Though less tomato-y, canned baked beans were also a wartime staple in the United States, and the traditional pork may have been removed from those cans too. But, as Robert Heide and John Gilman's book on wartime culture, "Home Front America," notes, canned baked beans remained important to American diets: "A meal of canned baked beans served with 'franks' or 'Spam'" was a standby.
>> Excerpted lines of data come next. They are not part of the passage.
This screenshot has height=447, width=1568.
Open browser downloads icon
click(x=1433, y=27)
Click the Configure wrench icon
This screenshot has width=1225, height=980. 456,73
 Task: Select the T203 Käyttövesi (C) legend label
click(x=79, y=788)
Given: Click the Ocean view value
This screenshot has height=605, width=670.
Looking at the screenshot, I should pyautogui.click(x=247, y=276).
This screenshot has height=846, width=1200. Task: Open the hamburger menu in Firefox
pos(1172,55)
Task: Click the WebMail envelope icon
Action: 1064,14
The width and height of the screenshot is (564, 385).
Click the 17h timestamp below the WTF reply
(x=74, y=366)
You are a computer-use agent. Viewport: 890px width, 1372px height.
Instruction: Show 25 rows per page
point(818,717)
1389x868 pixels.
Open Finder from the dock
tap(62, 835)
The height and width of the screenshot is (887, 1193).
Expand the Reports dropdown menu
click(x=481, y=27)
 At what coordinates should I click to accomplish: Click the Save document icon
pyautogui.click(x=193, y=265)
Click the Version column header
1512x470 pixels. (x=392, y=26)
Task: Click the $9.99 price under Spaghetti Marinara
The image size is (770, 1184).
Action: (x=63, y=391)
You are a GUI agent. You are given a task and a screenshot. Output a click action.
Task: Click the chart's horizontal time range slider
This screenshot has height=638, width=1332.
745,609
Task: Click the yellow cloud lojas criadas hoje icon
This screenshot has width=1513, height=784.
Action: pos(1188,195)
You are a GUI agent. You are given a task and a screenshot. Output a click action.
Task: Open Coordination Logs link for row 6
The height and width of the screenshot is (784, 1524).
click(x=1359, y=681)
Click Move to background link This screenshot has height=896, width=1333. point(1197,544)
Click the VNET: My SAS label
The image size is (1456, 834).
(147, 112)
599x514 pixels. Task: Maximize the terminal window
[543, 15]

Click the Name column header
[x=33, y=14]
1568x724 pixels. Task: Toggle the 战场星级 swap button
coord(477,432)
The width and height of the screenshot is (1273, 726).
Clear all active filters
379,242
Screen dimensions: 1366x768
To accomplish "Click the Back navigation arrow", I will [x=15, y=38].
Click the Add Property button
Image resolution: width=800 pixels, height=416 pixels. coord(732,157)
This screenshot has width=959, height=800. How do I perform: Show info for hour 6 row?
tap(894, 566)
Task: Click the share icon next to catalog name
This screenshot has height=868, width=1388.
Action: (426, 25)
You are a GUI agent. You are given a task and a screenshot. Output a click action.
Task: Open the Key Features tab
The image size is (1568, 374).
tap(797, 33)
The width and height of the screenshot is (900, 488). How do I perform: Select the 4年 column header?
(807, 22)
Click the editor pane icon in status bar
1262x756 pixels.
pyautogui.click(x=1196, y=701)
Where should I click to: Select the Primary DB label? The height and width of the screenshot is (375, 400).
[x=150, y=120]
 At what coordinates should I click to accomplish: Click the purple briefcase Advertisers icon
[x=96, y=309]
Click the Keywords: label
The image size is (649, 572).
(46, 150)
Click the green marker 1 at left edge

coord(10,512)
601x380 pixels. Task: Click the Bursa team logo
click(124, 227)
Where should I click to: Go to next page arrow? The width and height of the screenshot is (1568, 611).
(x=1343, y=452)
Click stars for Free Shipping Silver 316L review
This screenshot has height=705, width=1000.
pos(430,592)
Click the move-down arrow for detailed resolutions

Today's canned baked beans recipes vary by region
Today, the possibilities for canned baked beans extend much further than the well-known molasses and tomato varieties popularized in Britain and New England. Many recipes take inspiration from local flavors and traditions. Across the United States, for example, baked beans are served with many regional twists. Carolina BBQ-style baked beans go for a smokier flavor and follow the state's long-standing traditions. Tex Mex baked beans take the canned stuff to a deliciously Southwestern place with additions like green chile. Maine's bean suppers emphasize cooking methods which can be traced back to the days of logging camps, when workers kept beans cooking on embers buried in pits so that they'd be ready by the end of a long workday.
Canned baked beans are, in short, infinitely adaptable. Elevating baked beans is as easy as keeping them simple. And history's not through with them yet — who knows what people will be doing with these humble cans 10, 20, or even 100 years from now? Despite hazy origins, one thing is clear: Canned baked beans have always been hearty, sustaining, versatile, and tasty.